Collected data:
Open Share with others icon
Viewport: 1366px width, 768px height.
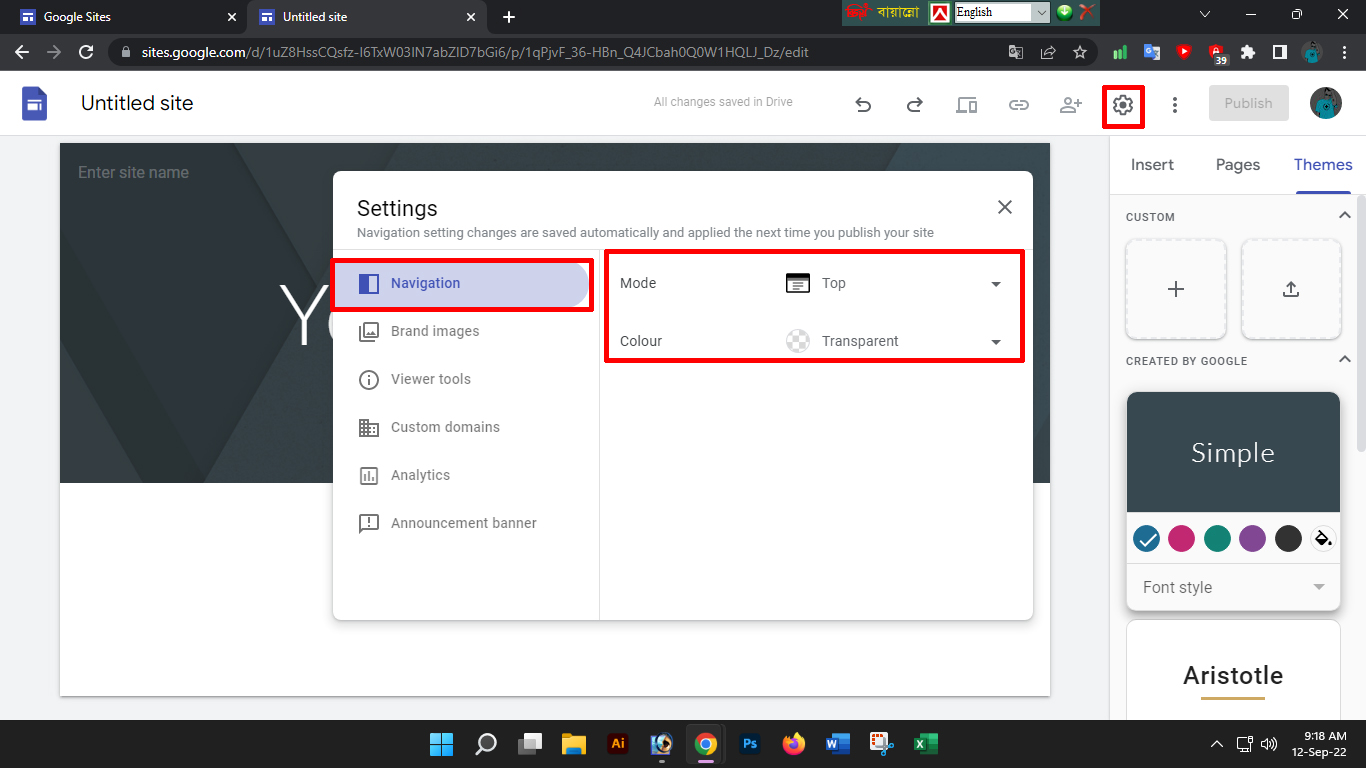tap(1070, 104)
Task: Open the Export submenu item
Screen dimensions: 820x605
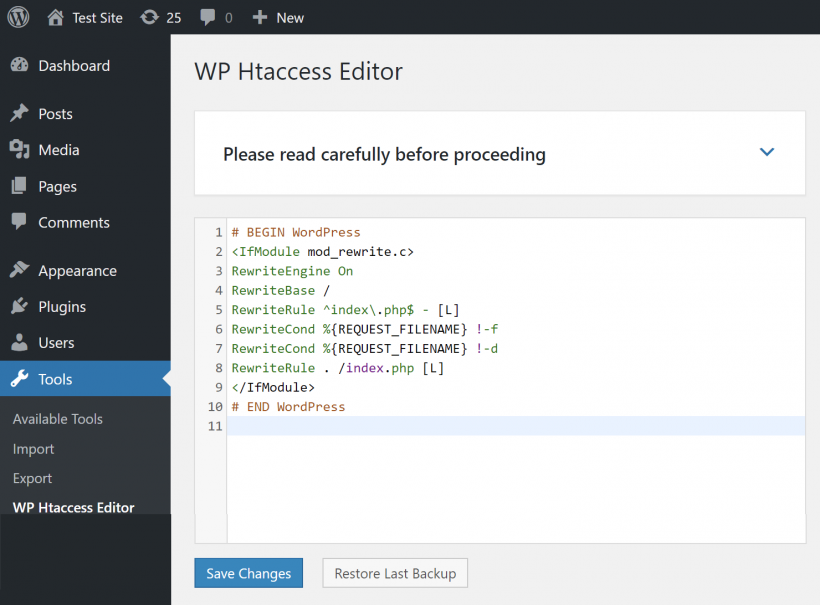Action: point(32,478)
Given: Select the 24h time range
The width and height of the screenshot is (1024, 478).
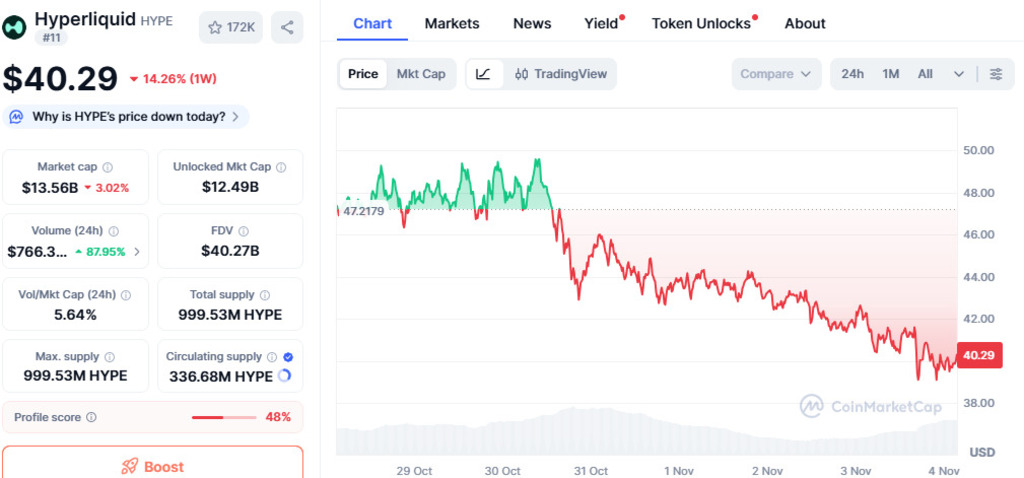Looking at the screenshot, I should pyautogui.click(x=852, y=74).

HOW TO COMPLETE THIS TASK:
Restate, word for word, each line from the line containing "The width and" through the end of the entries above; the pictures are not part of the copy.

THE COMPLETED TASK:
The width and height of the screenshot is (1024, 478).
Looking at the screenshot, I should pyautogui.click(x=852, y=74).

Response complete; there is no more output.